The nerves located on the bottom of the foot between the metatarsal heads (the bone of the toe closest to the foot) supply feeling, or sensation, to the toes. One of these nerves may become irritated by the ligament located above it, causing it to become thickened and painful. Generally this problem occurs most often between the third and fourth toes, but it can occur between the second and third toes as well. It is uncommon for a neuroma to be located between the first and second or fourth and fifth metatarsals. Rarely is there more than one neuroma in a foot.
A Morton's neuroma commonly occurs due to repetitive weight bearing activity (such as walking or running) particularly when combined with tight fitting shoes or excessive pronation of the feet (i.e. "flat-feet").
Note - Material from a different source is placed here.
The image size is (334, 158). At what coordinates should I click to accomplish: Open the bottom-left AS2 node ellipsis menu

The condition is also more common in patients with an unstable forefoot allowing excessive movement between the metatarsal bones. A Morton's neuroma can also occur due to certain foot deformities, trauma to the foot, or the presence of a ganglion or inflamed bursa in the region which may place compressive forces on the nerve.
The most common presenting complaints include pain and dysesthesias in the forefoot and corresponding toes adjacent to the neuroma. Pain is described as sharp and burning, and it may be associated with cramping. Numbness often is observed in the toes adjacent to the neuroma and seems to occur along with episodes of pain. Pain typically is intermittent, as episodes often occur for minutes to hours at a time and have long intervals (ie, weeks to months) between a single or small group of multiple attacks. Some patients describe the sensation as "walking on a marble." Massage of the affected area offers significant relief. Narrow tight high-heeled shoes aggravate the symptoms. Night pain is reported but is rare.
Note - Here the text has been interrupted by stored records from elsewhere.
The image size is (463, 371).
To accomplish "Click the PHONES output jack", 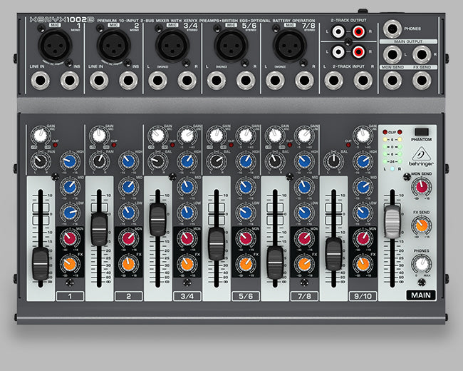I will coord(392,30).
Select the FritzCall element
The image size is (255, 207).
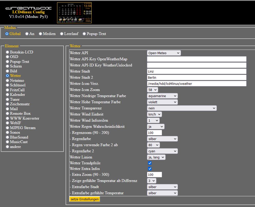(7, 90)
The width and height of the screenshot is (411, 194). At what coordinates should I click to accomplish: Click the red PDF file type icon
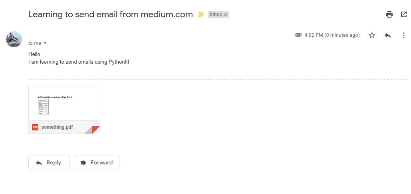pyautogui.click(x=35, y=127)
Based on the physical examination, your doctor usually can diagnose a Morton's neuroma without additional testing. A foot X-ray may be ordered to make sure that there isn't a stress fracture, but it will not show the actual neuroma. If the diagnosis is in doubt, your doctor may request magnetic resonance imaging (MRI) of the foot.
Non Surgical Treatment
Once a diagnosis is obtained, it is essential to begin treatment immediately. Your podiatric physician will advise you on the most effective means. If caught early enough, good foot care, shoes that fit properly, and/or orthoses may eliminate the need for any further intervention. Other conservative measures might include oral non-steroidal anti-inflammatory medication (NSAIDS), physical therapy, ultrasound or other non-invasive measures. If that doesn?t work, your podiatric physician might use injectable steroids, and/or a local anesthetic around the neuroma to reduce inflammation and pain. Many patients report relief after these measures are taken.
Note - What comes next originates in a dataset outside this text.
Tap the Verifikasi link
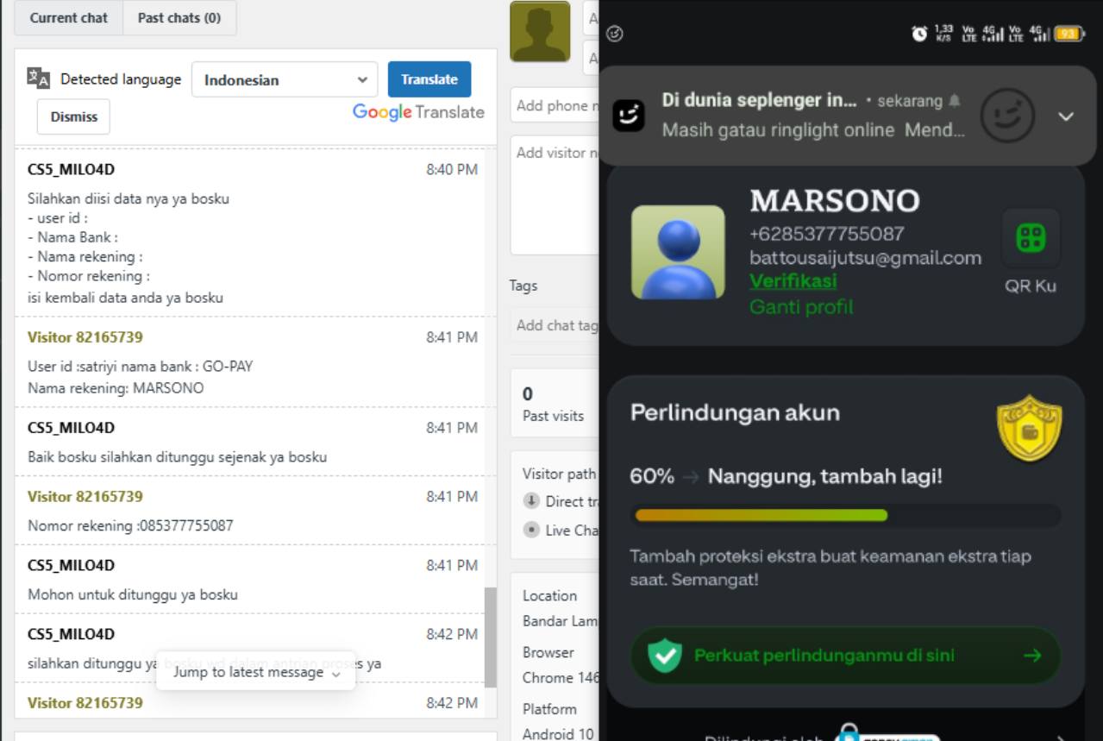1103x741 pixels. 793,280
If pain persists with conservative care, surgery may be an appropriate option. The common digitial nerve is cut and the Mortons neuroma removed. This will result is numbness along the inside of the toes affected, and there is a small chance the end of the nerve will form a Stump Neuroma. Approximately 75% of people receive symptom resolution for Mortons Neuroma with conservative care.
Ensuring that shoes are well fitted, low-heeled and with a wide toe area may help to prevent Morton's neuroma.